Ellie felt she must have derived something from that evening, for she had awoken this morning feeling unexpectedly lively, not even with a headache. Going over to the portrait of her mother, she knew she could finish it.
Better still, where the painting was concerned, surveying her mother’s likeness rekindled the old pain and instinctively she knew that this portrait was going to be the best work she had ever done.
Twenty-Three
At the sound of Mrs Lowe’s voice calling her Dora looked up sharply from the book she was reading in her little side room.
She wished she had a room like Ellie used to have. This one, coming directly off Mrs Lowe’s room, gave her no privacy at all. She had made one or two tentative approaches, asking that she might use the now vacant room, but Doctor Lowe had refused on the grounds that it had been his daughter’s room and was not to be disturbed, which made no sense. So it had been all right for Ellie to have it, but not her.
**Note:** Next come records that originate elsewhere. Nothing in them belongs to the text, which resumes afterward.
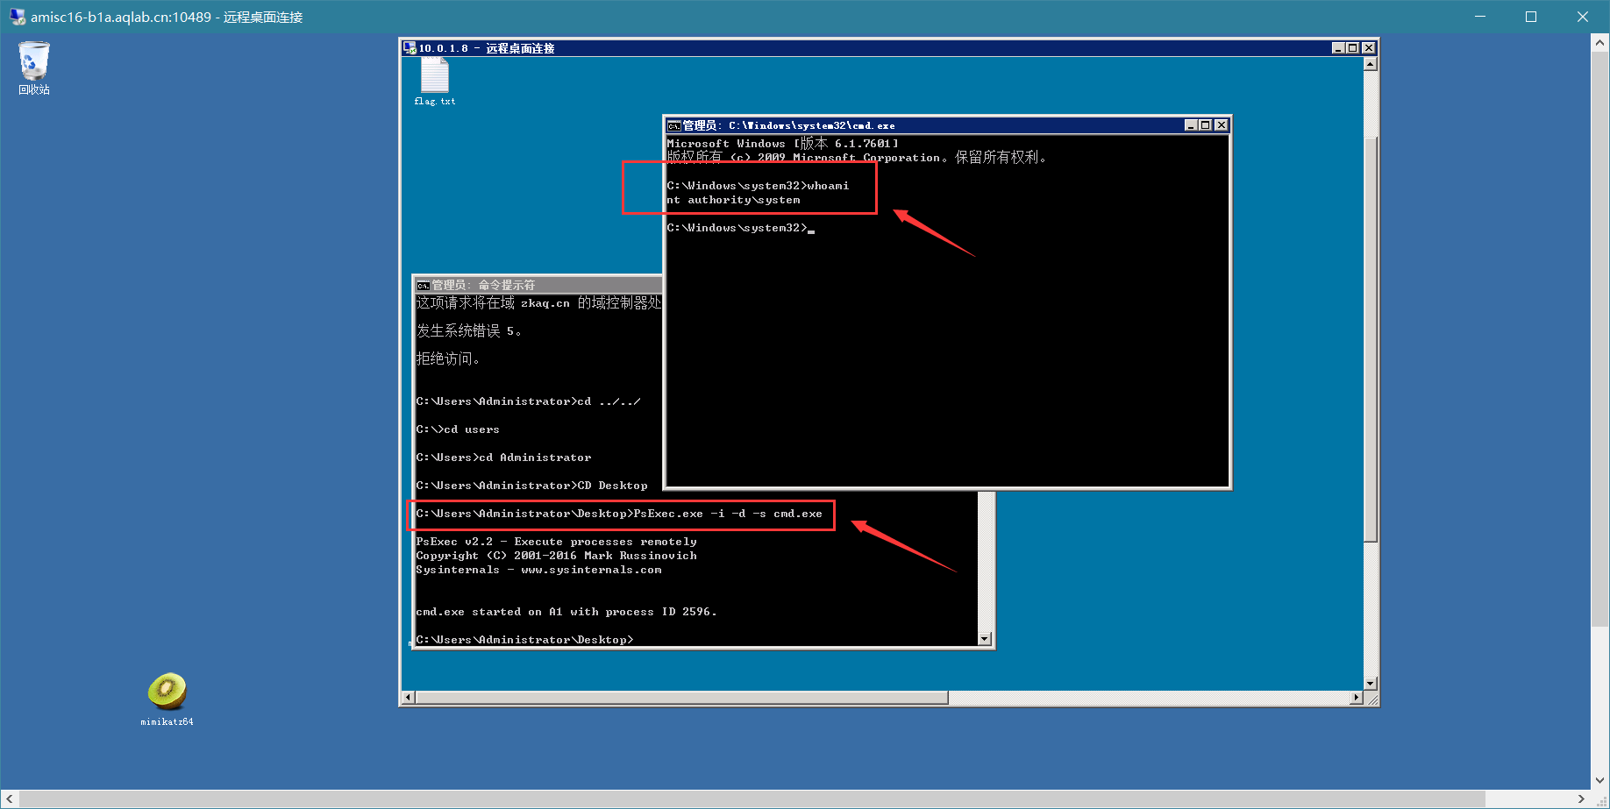Minimize the inner 10.0.1.8 remote session window
Viewport: 1610px width, 809px height.
click(1338, 48)
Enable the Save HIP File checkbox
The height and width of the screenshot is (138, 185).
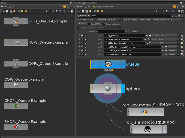point(89,24)
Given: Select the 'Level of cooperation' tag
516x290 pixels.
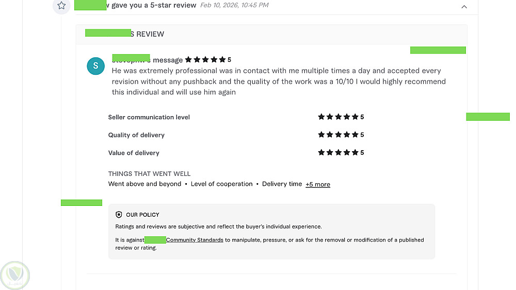Looking at the screenshot, I should (x=221, y=184).
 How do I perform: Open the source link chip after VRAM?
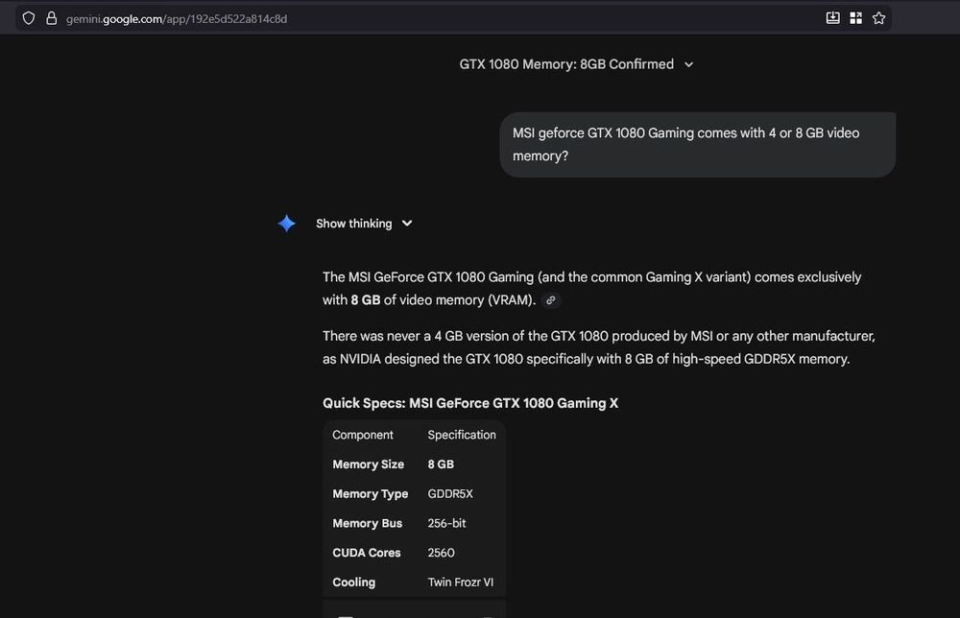click(x=550, y=300)
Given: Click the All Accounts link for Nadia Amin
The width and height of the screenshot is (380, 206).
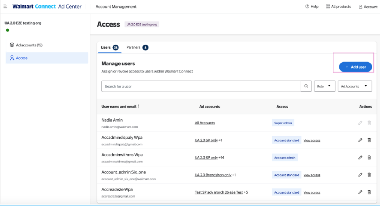Looking at the screenshot, I should 205,123.
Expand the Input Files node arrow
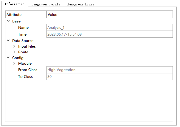Screen dimensions: 180x127 click(14, 46)
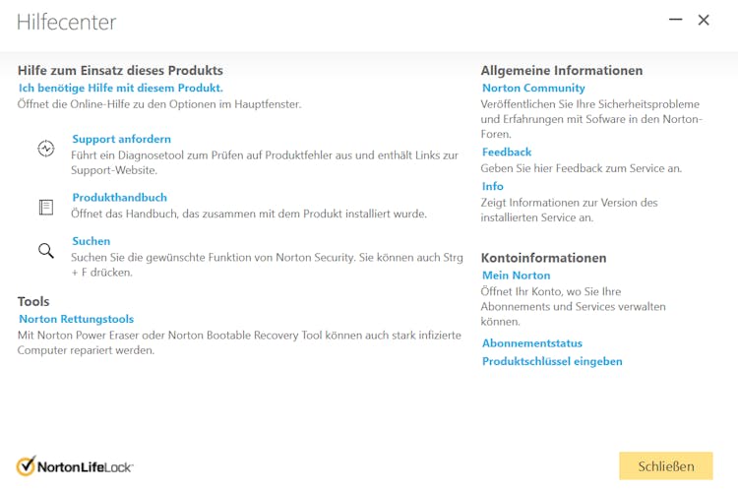
Task: Visit the Norton Community link
Action: pos(533,88)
Mrs Lowe, too, had found obstacles to put in the way. ‘I cannot go running to that room whenever I want you. Dora, I need you by my side.’
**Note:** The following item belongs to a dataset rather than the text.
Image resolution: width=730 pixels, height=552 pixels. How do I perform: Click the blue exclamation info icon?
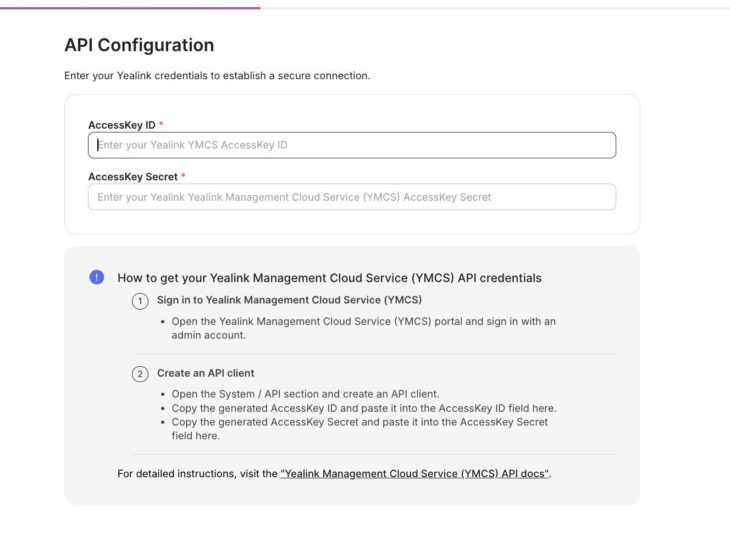(97, 277)
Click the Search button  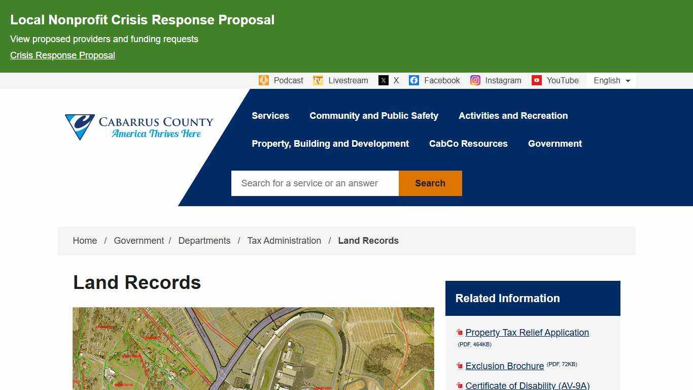coord(430,183)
It seemed that she was constantly needed, that Mrs Lowe would have sewn her to her skirt if she could. Forever at her beck and call, she felt that the woman was using her to vent her self-inflicted loneliness upon. Dora’s role, as a maid as well as a lady’s companion, was one that never seemed to let up for a moment. She felt more a slave than a paid companion. Even slaves would probably have had some time to themselves, but she… she was expected to be on hand at any moment. She was meant to have days off, but Mrs Lowe seemed to view their days out together as being sufficient.
‘I don’t know why you wish to go off on your own,’ she had said many times when the question arose. ‘Don’t you care for my company, Dora? I do my best to make you happy. I buy you nice things. I take you to select little restaurants for lunch. We go together to the most fashionable shopping streets and to the finest emporiums, such as you would never see if on your own. Isn’t it enough? Is it so boring being with me?’
‘No, of course not,’ Dora would assure her.
‘I have tried to be a good friend to you, Dora. Do I not do enough for you – is that the problem?’
‘Yes, you do.’ She felt that her reply had to be meek, grateful.
‘And am I not kind to you?’
To this Dora would nod in an abashed sort of way. But Mrs Lowe was not all that kind. Dora had known that when she had first taken her on to train her to be a lady’s maid; but when Ellie had apparently become the apple of Doctor Lowe’s eye, so to speak, Mrs Lowe had become quite sweet towards her.
She guessed now that it had been only to make Ellie jealous because, since Ellie had left, Mrs Lowe had changed completely and for the worse. She’d quibble over the least thing and nothing seemed to please her, often being sharp with her – and nothing Dora did was right. Yet the woman clung to her as if she would be utterly lost without her, maybe because she was so ill at ease in social circles.
‘I’m afraid it is inconvenient,’ she’d snapped when this morning Dora had timidly asked yet again if she could have a day off.
It had led to yet another bewildered tirade. ‘I don’t know why you feel the need to go off on your own. Where can you go that I cannot take you? It’s not as if you’ve a family you can visit.’
That last cut deep. ‘On your own’, Mrs Lowe had said. Lately she’d never felt so alone – Mum gone, never a word from Charlie. And Dad? God knew where he was and he seemed unlikely to ever show himself again. As for Ellie, she’d been gone nearly six weeks and hadn’t come nigh or by to see how she was. It was like she didn’t have a sister.
Ellie had sent her a Season’s Greetings card at Christmas, saying she hoped she was coping all right at the Lowes’ without her, but there had been no address to write back to.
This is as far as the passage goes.